En la película Ana y el Rey protagonizada por Yul Brynner y Deborah Kerr, el monarca del antiguo reino de Siam monta en cólera al enterase de que en Occidente les consideran bárbaros e incivilizados. Cegado por la rabia decide castigar a la siguiente delegación europea que pise su territorio. Ana, mujer y, por tanto más sutil y mejor conocedora de los hombres, le aconseja otro modo de actuar. Agasajarles: organizar una exuberante recepción en su honor para que vean el elevado grado de desarrollo de su cultura. La estratagema tiene éxito. Al regresar a sus países, los europeos se deshacen en alabanzas hacia los excelentes modales del monarca.
Hoy nuevamente arde la calle en países musulmanes. Al igual que cuando la publicación de las caricaturas de Mahoma, la cólera ha vuelto a estallar entre los fieles de esta religión tras las palabras pronunciadas en Ratisbona por el papa Benedicto XVI, consideradas insultantes para el Islam y su Profeta.
El discurso del Santo Padre era una crítica a la difusión de la fe por la violencia. “Sus consideraciones, - como explica el analista del Corriere della Sera, Magdi Allam - citando al emperador bizantino del siglo XIV, Manuel II Paleólogo, sobre la difusión del Islam por medio de la espada, ya por parte de Mahoma dentro de la Península Arábiga, ya por parte de sus sucesores en el resto del mundo (con algunas excepciones), son un hecho histórico incontrovertible. Lo atestigua el propio Corán y la realidad de la conquista del Islam del conjunto del imperio bizantino en el este y en el sur del Mediterráneo, amén de la sucesiva expansión hacia el norte de Europa y hacia el este de Asia.”
Negar la realidad histórica únicamente genera insensatez. A lo largo del devenir humano, ninguna otra religión ha sido tan combativa como el Islam a la hora de difundir su fe. Desde sus orígenes en el siglo VII d.C. hasta Bin Laden, el Islam ha recurrido constantemente a la violencia para extender su mensaje. Este hecho es particularmente cierto a lo largo del creciente bloque islámico de naciones que se extiende desde la protuberancia de África hasta el Asia Central.

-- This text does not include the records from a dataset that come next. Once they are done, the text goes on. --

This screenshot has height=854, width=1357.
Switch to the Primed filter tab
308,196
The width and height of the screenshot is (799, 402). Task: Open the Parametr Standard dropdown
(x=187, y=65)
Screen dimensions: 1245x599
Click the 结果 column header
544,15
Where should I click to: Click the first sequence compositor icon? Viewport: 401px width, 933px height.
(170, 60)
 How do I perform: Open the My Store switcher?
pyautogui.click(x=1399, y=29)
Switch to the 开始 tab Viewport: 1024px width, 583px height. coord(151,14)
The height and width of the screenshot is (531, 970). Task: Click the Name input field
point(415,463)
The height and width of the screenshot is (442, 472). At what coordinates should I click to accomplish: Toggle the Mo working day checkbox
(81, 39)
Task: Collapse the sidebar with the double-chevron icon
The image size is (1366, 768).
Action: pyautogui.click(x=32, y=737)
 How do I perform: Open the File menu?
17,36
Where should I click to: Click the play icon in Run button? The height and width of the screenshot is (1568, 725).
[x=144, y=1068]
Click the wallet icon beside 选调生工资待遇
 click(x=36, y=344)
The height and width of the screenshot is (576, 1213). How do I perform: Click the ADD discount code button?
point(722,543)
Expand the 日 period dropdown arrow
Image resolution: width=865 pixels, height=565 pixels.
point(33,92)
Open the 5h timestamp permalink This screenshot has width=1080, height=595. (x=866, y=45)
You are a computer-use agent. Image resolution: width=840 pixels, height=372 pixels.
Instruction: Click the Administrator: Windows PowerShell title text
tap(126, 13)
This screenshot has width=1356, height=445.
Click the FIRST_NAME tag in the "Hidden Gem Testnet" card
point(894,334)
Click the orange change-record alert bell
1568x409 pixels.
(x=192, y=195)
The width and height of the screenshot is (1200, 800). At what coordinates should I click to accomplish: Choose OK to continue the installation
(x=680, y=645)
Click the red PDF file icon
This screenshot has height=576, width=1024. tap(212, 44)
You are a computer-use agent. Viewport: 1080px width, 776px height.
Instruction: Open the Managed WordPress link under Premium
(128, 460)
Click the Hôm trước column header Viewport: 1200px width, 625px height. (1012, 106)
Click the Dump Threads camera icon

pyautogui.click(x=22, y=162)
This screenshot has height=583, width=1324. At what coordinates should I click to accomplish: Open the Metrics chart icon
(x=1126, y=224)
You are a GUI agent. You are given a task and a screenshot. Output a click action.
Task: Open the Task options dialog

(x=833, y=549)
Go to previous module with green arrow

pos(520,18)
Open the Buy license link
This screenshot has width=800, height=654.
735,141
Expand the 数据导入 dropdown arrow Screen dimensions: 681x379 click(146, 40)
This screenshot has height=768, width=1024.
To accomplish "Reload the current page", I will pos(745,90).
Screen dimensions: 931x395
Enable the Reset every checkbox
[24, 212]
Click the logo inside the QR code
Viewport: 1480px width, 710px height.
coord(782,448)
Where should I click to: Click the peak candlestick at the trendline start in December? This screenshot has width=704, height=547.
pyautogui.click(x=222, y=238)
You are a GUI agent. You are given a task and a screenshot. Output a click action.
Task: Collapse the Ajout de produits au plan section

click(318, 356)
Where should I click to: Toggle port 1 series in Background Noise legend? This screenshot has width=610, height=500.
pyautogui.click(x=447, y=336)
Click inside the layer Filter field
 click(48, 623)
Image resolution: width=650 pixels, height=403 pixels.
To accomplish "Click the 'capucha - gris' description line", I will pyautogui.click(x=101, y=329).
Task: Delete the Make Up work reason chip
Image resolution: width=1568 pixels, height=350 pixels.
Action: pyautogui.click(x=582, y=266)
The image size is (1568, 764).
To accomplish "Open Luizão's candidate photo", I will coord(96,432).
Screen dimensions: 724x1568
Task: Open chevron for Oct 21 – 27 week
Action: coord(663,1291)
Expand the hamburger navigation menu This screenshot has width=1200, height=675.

También, en un acto que no ha tenido reflejo en el mundo musulmán, el Papa Juan Pablo II pidió públicamente perdón por las barbaridades cometidas por la Iglesia católica a lo largo de su historia.
Pero no es ese el tema. El Papa ha buscado a los sectores más moderados del Islam para hacer un llamamiento en contra de la guerra santa. Ha denunciado que el uso de la violencia, venga de donde venga, para obtener la fe de los no creyentes va en contra de la razón y de Dios. Ha argumentado que fe y razón son compatibles. La respuesta ha sido violencia irracional. Viendo en la prensa las caras de ira de los musulmanes que hoy exigen una rectificación a Benedicto XVI mientras queman su efigie, uno no puede más que pensar qué le ocurriría si escribiese este artículo en aquellos remotos lugares. Al contrario que en la película, ha prevalecido el punto de vista del rey y no el de Ana.
Son los propios musulmanes los que con su reacción asocian violencia y religión y rechazan el diálogo entre civilizaciones. Existen opiniones moderadas en el Islam pero faltan más voces que denuncien la violencia terrorista fundamentalista, la ausencia de autocrítica, la intransigencia y la intolerancia. El premio Nobel egipcio, Naguib Mahfuz, recientemente fallecido, era un ejemplo de valentía, pero también, tristemente, una excepción.